Silvia può essere davvero considerata un esempio di “compattezza” e coraggio, molto vicina a quella di tanti altri ragazzi e ragazze che continuano a tenere alto lo sguardo e a trasformare la loro vita in un’opportunità. Noi, i loro genitori, siamo cresciuti in un tempo in cui si poteva coltivare il sogno di diventare ciò che si voleva essere. Studiare, lavorare e impegnarci a noi è servito per abitare la vita con stabilità, ottenendo da essa ciò che le potevamo chiedere.

I nostri figli crescono in un tempo in cui il futuro è raccontato come una minaccia, più che come un’opportunità. Noi genitori, ma in generale tutto il mondo adulto, li allertiamo continuamente su quanto scarse siano le loro probabilità di farcela in un mondo in cui le parole chiave sono “crisi”, “precarietà”, “incertezza”. Eppure loro ci provano. Non mollano. Continuano a fare sogni.

La vicenda di Silvia è quella di molti nostri figli. Non così drammatica, ma molto simile. Provano ad entrare nella vita, ma trovano che quasi tutte le porte sono state chiuse. Eppure loro non mollano: continuano ad avere sogni e ideali. Non tutto andrà bene. Le cadute, gli inciampi, i fallimenti non sono evitabili. Ma cadere non vuol dire finire. E subire una battuta d’arresto non significa doversi fermare per sempre. Questo i nostri figli lo devono sapere. Se lo devono sentir dire.

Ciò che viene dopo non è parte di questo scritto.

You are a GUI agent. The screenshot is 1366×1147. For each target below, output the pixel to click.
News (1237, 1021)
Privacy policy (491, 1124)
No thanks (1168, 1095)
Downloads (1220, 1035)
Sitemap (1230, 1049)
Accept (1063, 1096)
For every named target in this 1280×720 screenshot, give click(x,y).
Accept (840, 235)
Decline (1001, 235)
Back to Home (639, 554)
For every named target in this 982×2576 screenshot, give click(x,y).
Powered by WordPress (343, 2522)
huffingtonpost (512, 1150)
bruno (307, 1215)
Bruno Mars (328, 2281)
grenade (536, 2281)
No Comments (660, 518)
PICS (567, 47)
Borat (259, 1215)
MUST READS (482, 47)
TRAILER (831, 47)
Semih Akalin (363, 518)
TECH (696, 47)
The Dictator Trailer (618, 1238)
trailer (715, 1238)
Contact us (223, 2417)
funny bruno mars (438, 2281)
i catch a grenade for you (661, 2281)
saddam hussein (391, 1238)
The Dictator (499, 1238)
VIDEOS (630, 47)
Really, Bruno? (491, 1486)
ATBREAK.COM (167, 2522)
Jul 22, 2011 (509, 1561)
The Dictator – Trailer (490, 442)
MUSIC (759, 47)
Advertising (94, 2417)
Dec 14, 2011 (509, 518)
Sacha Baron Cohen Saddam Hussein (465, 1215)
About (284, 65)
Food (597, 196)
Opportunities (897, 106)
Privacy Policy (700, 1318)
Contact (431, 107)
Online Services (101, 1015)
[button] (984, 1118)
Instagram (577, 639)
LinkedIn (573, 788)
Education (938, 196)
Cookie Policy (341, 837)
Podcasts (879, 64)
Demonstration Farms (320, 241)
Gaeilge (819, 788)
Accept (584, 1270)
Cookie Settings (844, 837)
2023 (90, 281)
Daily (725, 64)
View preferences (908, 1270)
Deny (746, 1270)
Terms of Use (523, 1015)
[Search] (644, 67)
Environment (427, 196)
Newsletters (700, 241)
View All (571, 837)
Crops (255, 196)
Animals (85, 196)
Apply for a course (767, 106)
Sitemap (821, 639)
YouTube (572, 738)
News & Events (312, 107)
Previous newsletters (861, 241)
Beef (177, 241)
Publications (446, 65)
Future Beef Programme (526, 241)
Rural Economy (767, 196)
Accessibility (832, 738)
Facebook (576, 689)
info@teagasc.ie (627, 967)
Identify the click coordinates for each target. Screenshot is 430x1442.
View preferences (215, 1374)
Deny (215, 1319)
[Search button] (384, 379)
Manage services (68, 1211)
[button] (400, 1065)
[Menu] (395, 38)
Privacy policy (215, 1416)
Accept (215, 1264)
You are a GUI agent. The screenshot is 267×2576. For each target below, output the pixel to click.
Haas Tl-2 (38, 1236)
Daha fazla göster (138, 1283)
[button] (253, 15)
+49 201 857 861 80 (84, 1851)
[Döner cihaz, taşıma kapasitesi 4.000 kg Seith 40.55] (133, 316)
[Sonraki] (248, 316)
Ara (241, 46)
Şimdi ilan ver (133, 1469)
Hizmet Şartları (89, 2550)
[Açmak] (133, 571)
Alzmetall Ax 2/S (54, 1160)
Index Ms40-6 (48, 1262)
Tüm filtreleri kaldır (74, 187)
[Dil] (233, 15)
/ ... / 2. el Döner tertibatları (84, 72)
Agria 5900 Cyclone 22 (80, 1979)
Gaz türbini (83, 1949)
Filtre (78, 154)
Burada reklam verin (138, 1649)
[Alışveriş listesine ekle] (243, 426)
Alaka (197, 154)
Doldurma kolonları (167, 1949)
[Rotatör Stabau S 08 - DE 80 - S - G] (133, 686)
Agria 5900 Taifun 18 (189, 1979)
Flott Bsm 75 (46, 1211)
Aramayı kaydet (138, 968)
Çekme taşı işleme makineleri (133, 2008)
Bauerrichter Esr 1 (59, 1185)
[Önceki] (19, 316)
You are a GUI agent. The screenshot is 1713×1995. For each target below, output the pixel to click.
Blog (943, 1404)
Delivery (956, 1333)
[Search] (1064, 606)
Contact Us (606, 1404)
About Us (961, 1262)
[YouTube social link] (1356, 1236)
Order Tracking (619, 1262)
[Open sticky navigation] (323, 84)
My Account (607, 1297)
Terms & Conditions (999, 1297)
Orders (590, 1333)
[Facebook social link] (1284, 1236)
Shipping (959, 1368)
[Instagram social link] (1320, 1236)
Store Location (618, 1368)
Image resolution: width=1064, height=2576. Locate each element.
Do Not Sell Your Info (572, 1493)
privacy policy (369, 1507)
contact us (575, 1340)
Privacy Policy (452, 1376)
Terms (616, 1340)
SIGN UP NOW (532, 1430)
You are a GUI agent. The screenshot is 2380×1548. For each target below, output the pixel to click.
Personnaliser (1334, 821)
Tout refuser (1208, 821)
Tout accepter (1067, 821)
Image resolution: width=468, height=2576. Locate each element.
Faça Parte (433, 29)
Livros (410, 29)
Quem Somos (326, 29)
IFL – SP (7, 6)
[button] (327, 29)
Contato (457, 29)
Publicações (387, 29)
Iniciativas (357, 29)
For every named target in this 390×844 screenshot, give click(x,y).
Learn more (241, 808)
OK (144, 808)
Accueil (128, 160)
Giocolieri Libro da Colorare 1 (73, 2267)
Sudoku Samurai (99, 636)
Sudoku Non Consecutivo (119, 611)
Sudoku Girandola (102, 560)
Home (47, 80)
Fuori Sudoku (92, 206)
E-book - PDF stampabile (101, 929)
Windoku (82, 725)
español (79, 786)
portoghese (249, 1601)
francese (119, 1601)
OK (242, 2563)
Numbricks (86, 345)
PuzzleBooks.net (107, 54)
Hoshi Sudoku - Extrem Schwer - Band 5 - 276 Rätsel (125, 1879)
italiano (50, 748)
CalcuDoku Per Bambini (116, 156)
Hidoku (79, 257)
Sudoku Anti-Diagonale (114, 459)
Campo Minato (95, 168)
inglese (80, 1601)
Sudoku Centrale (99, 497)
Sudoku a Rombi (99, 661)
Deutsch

Oggi è Silvia che glielo comunica con tre parole, le uniche che i media ci hanno consegnato di lei, dopo la sua liberazione: “Sono stata forte”. Grazie Silvia. Oggi prendiamo le tue parole e le regaliamo a tutti i nostri figli. Perché le regalino a se stessi. Al loro presente così faticoso. E al loro futuro, che si sentono raccontare come minaccioso. Ma che, seguendo anche il tuo esempio, continuerà ad essere uno spazio da abitare con la forza dei sogni che ogni giovane non deve mai smettere di sognare.

Molte delle foto di Silvia, la ritraggono con la sua tesi di laurea in mano. Non era un’avventuriera e non era un’ingenua, come nel consueto teatrino della politica e degli opinionisti in voga, qualcuno ha cercato di raccontarcela. Silvia è una dottoressa, giovane e piena di desiderio. E soprattutto è una donna forte. Un buon esempio da raccontare oggi ai nostri figli. Genitori, docenti, educatori, ma soprattutto ragazzi e ragazze: mandate un messaggio a Silvia, oggi, anche voi. Ringraziatela perché la sua resilienza è ciò che serve a tutti noi, oggi, in un tempo che ha bisogno di speranza».